**What the task asks**
A verbatim copy of the listing is what is needed, minus any pictures.

**Source data**
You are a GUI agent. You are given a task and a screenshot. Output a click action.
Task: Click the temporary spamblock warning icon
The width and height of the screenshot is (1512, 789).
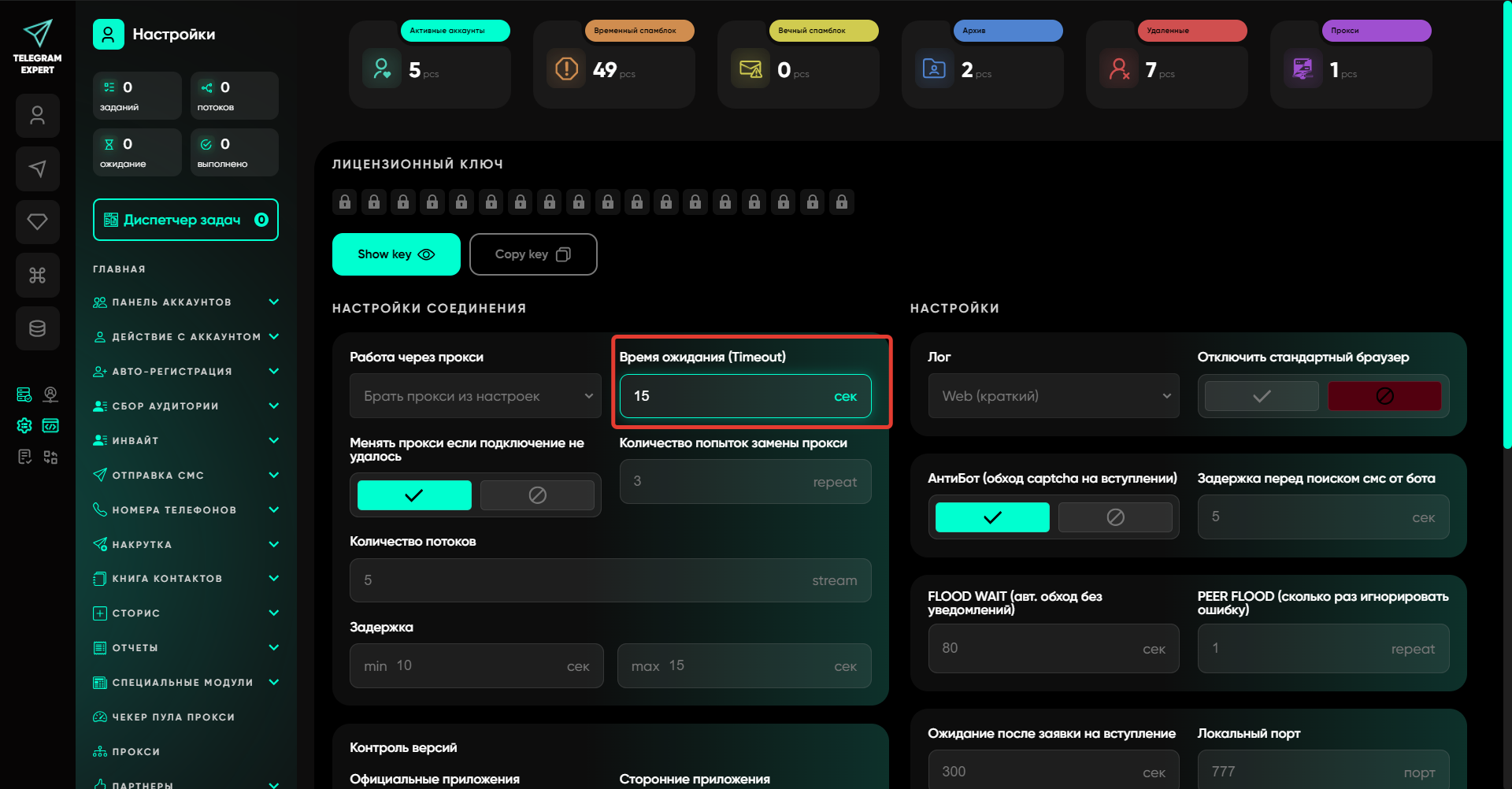[x=566, y=69]
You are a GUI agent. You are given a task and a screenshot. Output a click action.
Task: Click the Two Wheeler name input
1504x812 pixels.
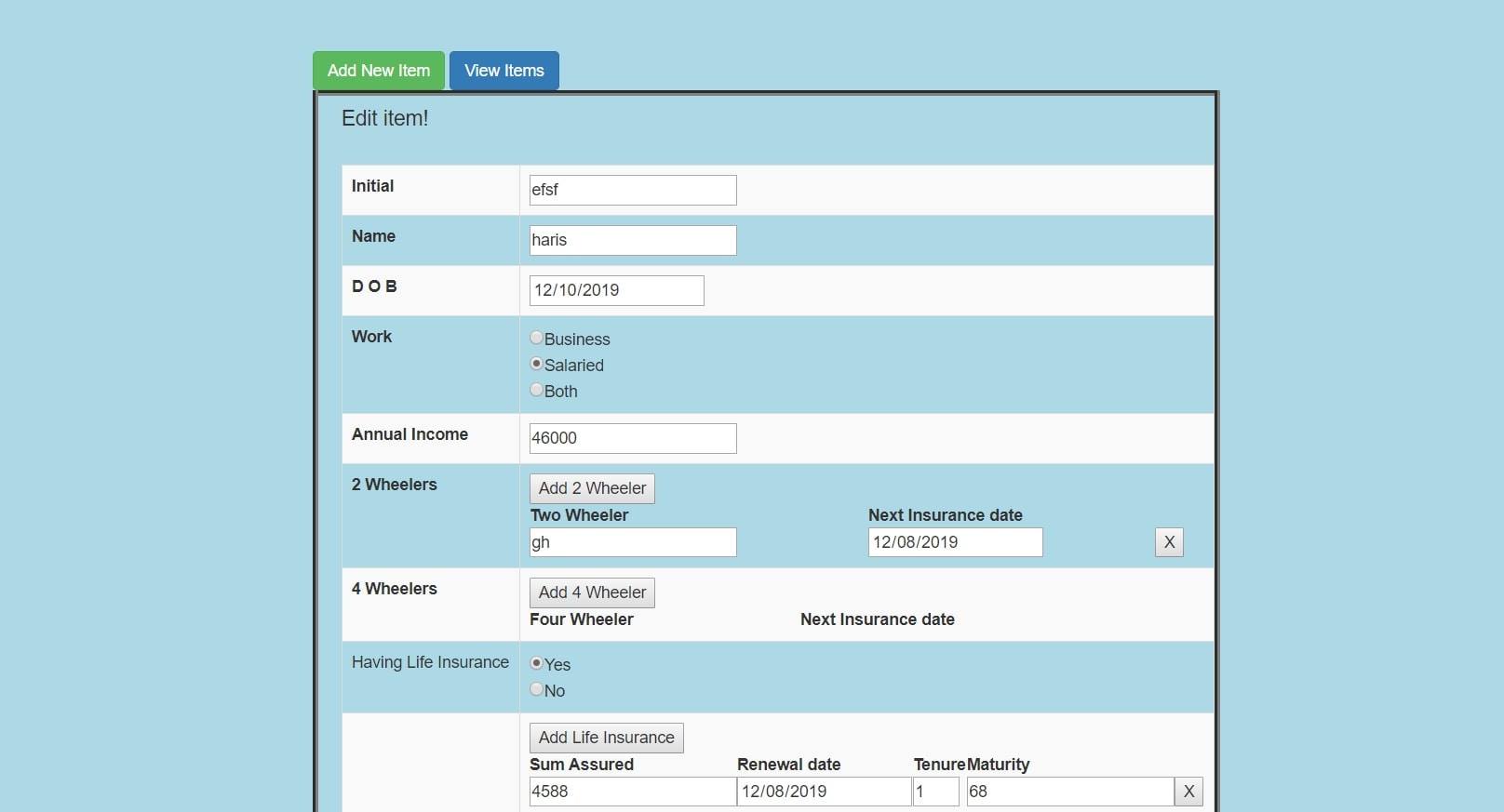633,542
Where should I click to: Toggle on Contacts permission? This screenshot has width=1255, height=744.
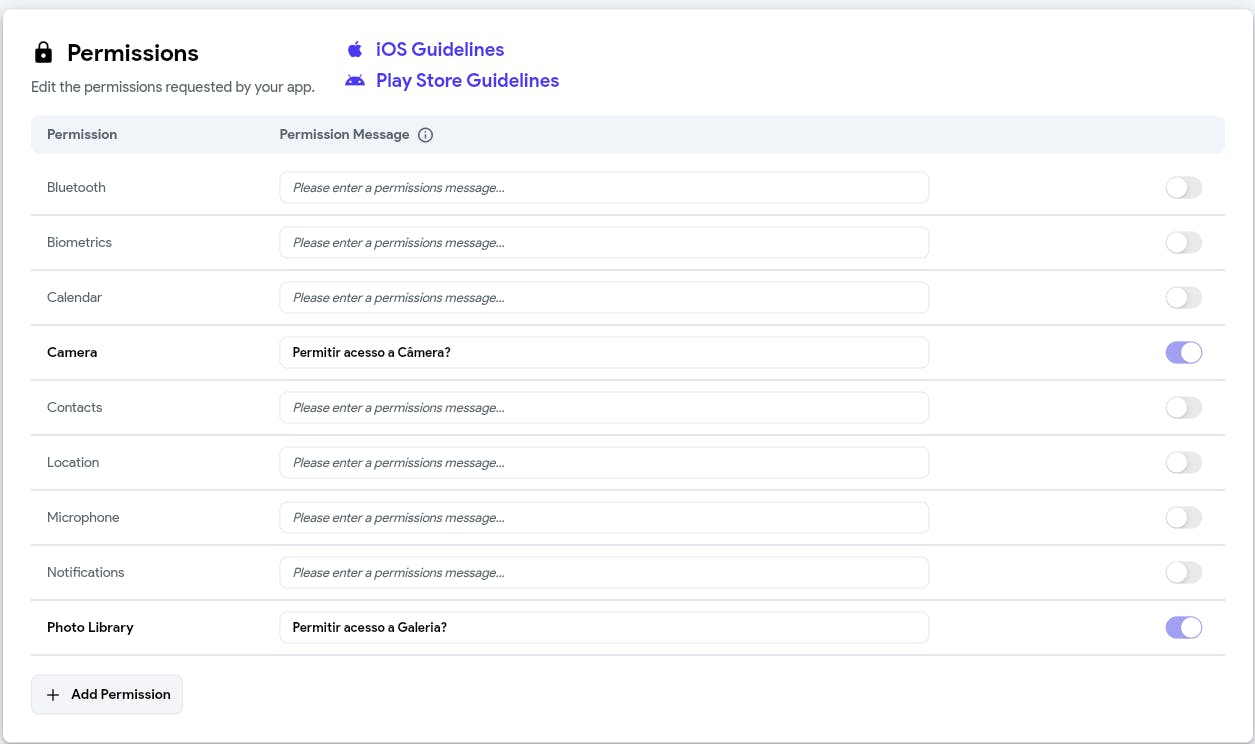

**Your response**
You are a GUI agent. You are given a task and a screenshot. Output a click action.
Task: Click the temporary spamblock warning icon
The width and height of the screenshot is (1512, 789).
[x=566, y=69]
You are a GUI agent. You are given a task and a screenshot. Output a click action.
Task: Click the Two Wheeler name input
1504x812 pixels.
633,542
Where should I click to: Toggle on Contacts permission? This screenshot has width=1255, height=744.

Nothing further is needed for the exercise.